Note: There are a few taxi operators in Bali imitating the Blue Bird Group’s logo, with their logo of “Blue Bird” flying in different directions. To tell them apart, make sure the taxi bears the Blue Bird “Group” name. The keyword is “Group”.
After feeding our hungry souls, we took a stroll along Kuta Beach and watched the sun set in the horizon. Kuta Beach is packed with people during sunset. You get a view of flights taking off and preparing for landing as well. After the sunset, we went to Discovery Mall, which was only a walk away from the beach, just to check out what the mall has to offer. The night ended with my friends getting a Balinese massage at the Smart Spa (IDR 145 000 each). Definitely recommended by my friends. Nothing dodgy, and the price was reasonable. I opted out because I have never been a massage kind of person. Haha.
Sunset in Kuta Beach
We got us a tour guide recommended by my housemates. His name is Bima, but Bima was busy so another friend of him took over – Edward. They are specialised in Muslim tour. He picked us up at our hotel and brought us to a halal food place called “Ibu Hj Maisyaroh” in Kuta. I find the name funny, as it was almost similar to mine. The food was fairly priced and delicious. I ordered milk tea, but it tasted too milky. What I noticed when in Indonesia was that, they don’t really make great milk tea. Ironically though, I love their Max Teh Tarik. You can find them in Indomart and other supermarkets in Indonesia.

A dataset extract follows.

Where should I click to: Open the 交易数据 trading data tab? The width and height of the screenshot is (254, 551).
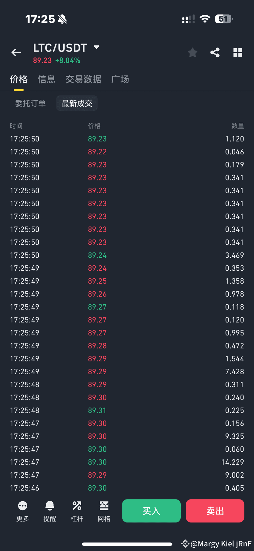[83, 79]
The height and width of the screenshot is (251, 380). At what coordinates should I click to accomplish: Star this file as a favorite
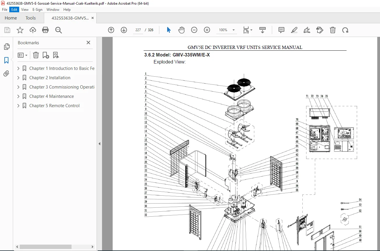(x=20, y=30)
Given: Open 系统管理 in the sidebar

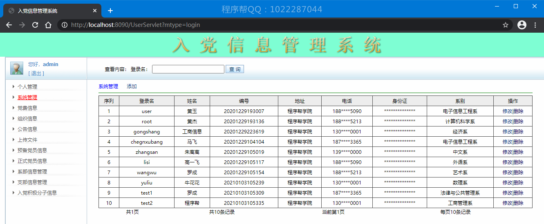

After our brunch, we planned our trip in the car as there were a few tours to choose from. (Btw, we paid IDR 900 000 for a 2 days-tour). So we decided for Day 2, we were going to cover:
- Ubud Rice Terrace
- Tanah Lot Temple
It was a 2 hour journey to Kintamani from Kuta. Kintamani hosts an active volcano called Mount Batur. It was quite chilly up there. We had a drink at the restaurant, overlooking the volcano view and the lake. After an hour of basking in the view, we left Kintamani and stopped by a coffee plantation to sample their variety of coffee. Bali is famous for its Kopi Luwak. Kopi Luwak or civet coffee, refers to the coffee that includes part-digested coffee cherries eaten and defecated by the Asian palm civet, and originated from Indonesia (thanks Wikipedia).
(Above: The lovely views from the restaurant)
Me stirring the coffee beans on the stove
Ubud Rice Terrace
We spent only 30 minutes at Ubud Rice Terrace as our driver was rushing to bring us to Tanah Lot to catch the sunset. The rice terrace looked pretty decent.
Tanah Lot Temple
As we reached Tanah Lot Temple, we literally ran towards the temple as if we were competing in Amazing Race Asia. There was an entrance fee of IDR 30 000 each, of course. Fortunately, we were in time to catch the sunset. There were people lining up at the entrance of the temple, where the monks would sprinkle holy water and dab their foreheads with rice. I didn’t go in though. Anyway, the pictures below were taken during low tide.
Sunset at Tanah Lot Temple
Later that night, we had dinner at Bebek Bengil (Dirty Duck Diner). The place is named after a bunch of ducks which were their first guests when the restaurant was about to open. In Indonesia, bebek means ducks. The food there was delicious! I ordered the Ayam Bakar and yes, it tasted good. My friends, on the other hand, ordered Bebek Bengil and the duck was definitely crispy. The price here, I must say, slightly pricey. Be prepared to pay approximately IDR 130 000 per person.